I'd like to toss a couple of ideas out, without attachment to the results, having been on the receiving end of enough "why don't you just program this" items to last a lifetime.
These lines could be sorted by the submitter ot the change, turning the faceless entities into something resembling people. At present, of course, if an edit looks like vandalism, one can check User Contributions to see if that's the user's pattern of behavior; but having the user's edits grouped together in this way would encourage looking at them together, which would automatically bring out any patterns.
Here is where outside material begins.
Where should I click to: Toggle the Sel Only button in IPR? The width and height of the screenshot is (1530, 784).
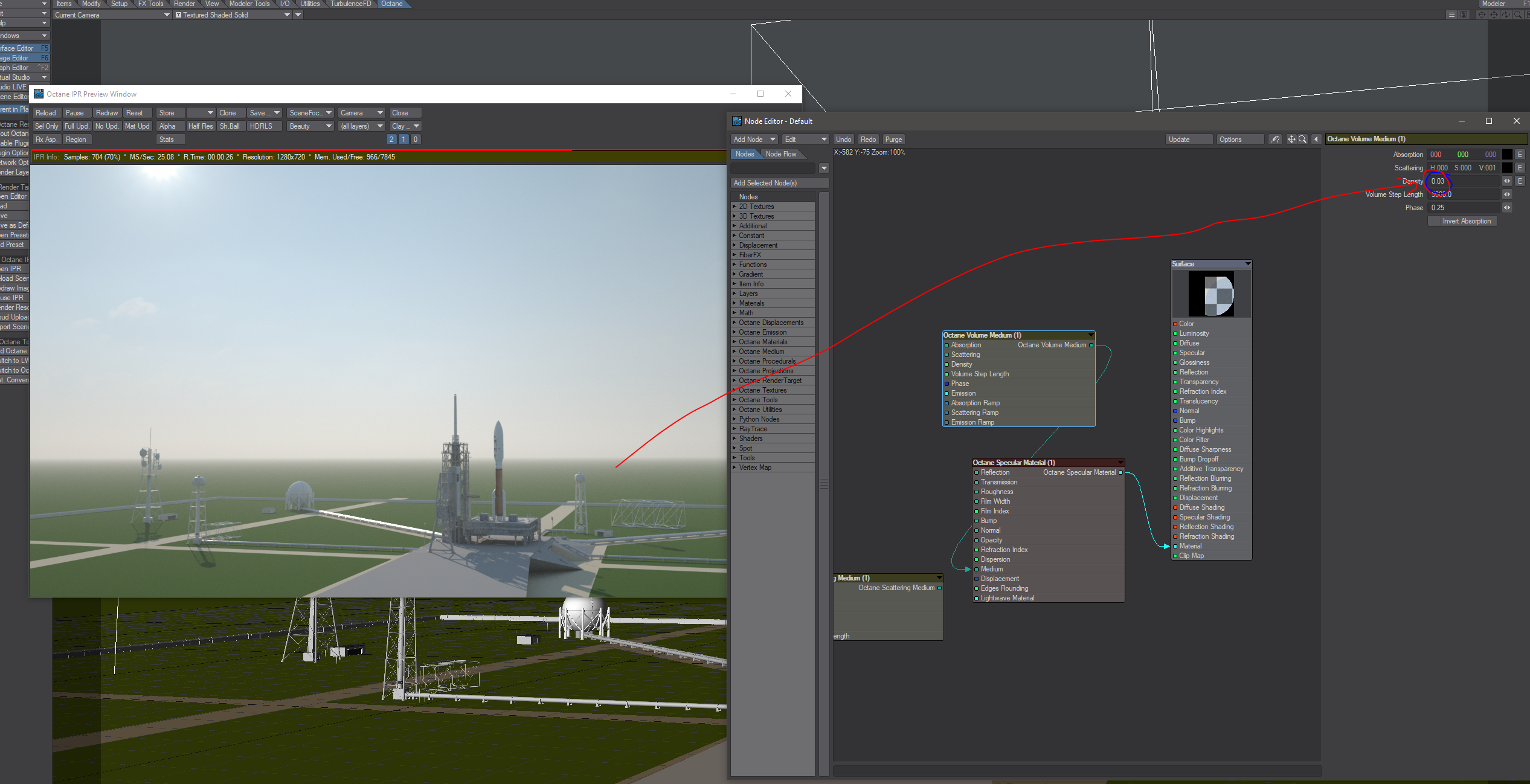click(x=47, y=126)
Further: a list of recent edits by randomly selected anons & newbies could be a sort of alternate watchlist. When I've made my daily check that the articles I know about haven't been crapped on, I click on the alternate list, and see what a few random new editors are doing. Somebody else clicks and gets a different list. If a bunch of people did this, we'd have a much improved spotting of new vandals, misguided flaming newbies, and astoundingly good new contributors. It could feed into some kind of mentoring, as advocated by Ed Poor.
If the practice of watching Recent Chagnes is getting overwhelmed by the mass of new data, something like this might be a useful replacement.